_Written request_:
Update the records below so that each "Instruction" reads "Goal", and leave every other part of the lines unchanged.

_Word and element pointing records_:
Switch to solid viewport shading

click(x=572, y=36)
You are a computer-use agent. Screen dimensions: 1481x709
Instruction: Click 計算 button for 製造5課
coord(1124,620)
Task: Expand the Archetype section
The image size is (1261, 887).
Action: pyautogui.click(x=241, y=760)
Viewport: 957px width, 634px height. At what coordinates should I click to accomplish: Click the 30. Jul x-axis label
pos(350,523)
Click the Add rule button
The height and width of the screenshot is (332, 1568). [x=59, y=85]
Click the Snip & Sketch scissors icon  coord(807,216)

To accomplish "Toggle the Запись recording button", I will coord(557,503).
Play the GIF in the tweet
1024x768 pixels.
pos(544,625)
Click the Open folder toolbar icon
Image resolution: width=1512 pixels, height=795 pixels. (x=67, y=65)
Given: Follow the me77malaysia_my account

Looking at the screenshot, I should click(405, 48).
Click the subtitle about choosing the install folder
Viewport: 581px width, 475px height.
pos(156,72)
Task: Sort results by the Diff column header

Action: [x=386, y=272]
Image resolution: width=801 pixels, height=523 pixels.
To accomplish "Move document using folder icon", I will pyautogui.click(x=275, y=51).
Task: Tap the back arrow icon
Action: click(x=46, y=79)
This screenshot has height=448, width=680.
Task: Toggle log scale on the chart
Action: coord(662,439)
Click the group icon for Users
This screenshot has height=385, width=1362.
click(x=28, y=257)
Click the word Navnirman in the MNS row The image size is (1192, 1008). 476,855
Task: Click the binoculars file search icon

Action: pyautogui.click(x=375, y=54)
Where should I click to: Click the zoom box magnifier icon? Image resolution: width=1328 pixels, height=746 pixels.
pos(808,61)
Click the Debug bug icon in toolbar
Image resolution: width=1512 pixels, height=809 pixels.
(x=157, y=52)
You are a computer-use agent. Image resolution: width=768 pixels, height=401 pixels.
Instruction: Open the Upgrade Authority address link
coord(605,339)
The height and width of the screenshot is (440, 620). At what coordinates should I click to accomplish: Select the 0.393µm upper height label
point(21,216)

_Solution to this task_:
Switch to solid viewport shading

click(x=572, y=36)
You are a computer-use agent. Screen dimensions: 1481x709
Goal: Click 計算 button for 製造5課
coord(1124,620)
Task: Expand the Archetype section
The image size is (1261, 887).
Action: pyautogui.click(x=241, y=760)
Viewport: 957px width, 634px height. At what coordinates should I click to accomplish: Click the 30. Jul x-axis label
pos(350,523)
Click the Add rule button
The height and width of the screenshot is (332, 1568). [x=59, y=85]
Click the Snip & Sketch scissors icon  coord(807,216)

To accomplish "Toggle the Запись recording button", I will coord(557,503).
Play the GIF in the tweet
1024x768 pixels.
pos(544,625)
Click the Open folder toolbar icon
Image resolution: width=1512 pixels, height=795 pixels. (x=67, y=65)
Given: Follow the me77malaysia_my account

Looking at the screenshot, I should click(405, 48).
Click the subtitle about choosing the install folder
Viewport: 581px width, 475px height.
pos(156,72)
Task: Sort results by the Diff column header

Action: [x=386, y=272]
Image resolution: width=801 pixels, height=523 pixels.
To accomplish "Move document using folder icon", I will pyautogui.click(x=275, y=51).
Task: Tap the back arrow icon
Action: click(x=46, y=79)
This screenshot has height=448, width=680.
Task: Toggle log scale on the chart
Action: coord(662,439)
Click the group icon for Users
This screenshot has height=385, width=1362.
click(x=28, y=257)
Click the word Navnirman in the MNS row The image size is (1192, 1008). 476,855
Task: Click the binoculars file search icon

Action: pyautogui.click(x=375, y=54)
Where should I click to: Click the zoom box magnifier icon? Image resolution: width=1328 pixels, height=746 pixels.
pos(808,61)
Click the Debug bug icon in toolbar
Image resolution: width=1512 pixels, height=809 pixels.
(x=157, y=52)
You are a computer-use agent. Image resolution: width=768 pixels, height=401 pixels.
Goal: Open the Upgrade Authority address link
coord(605,339)
The height and width of the screenshot is (440, 620). At what coordinates should I click to accomplish: Select the 0.393µm upper height label
point(21,216)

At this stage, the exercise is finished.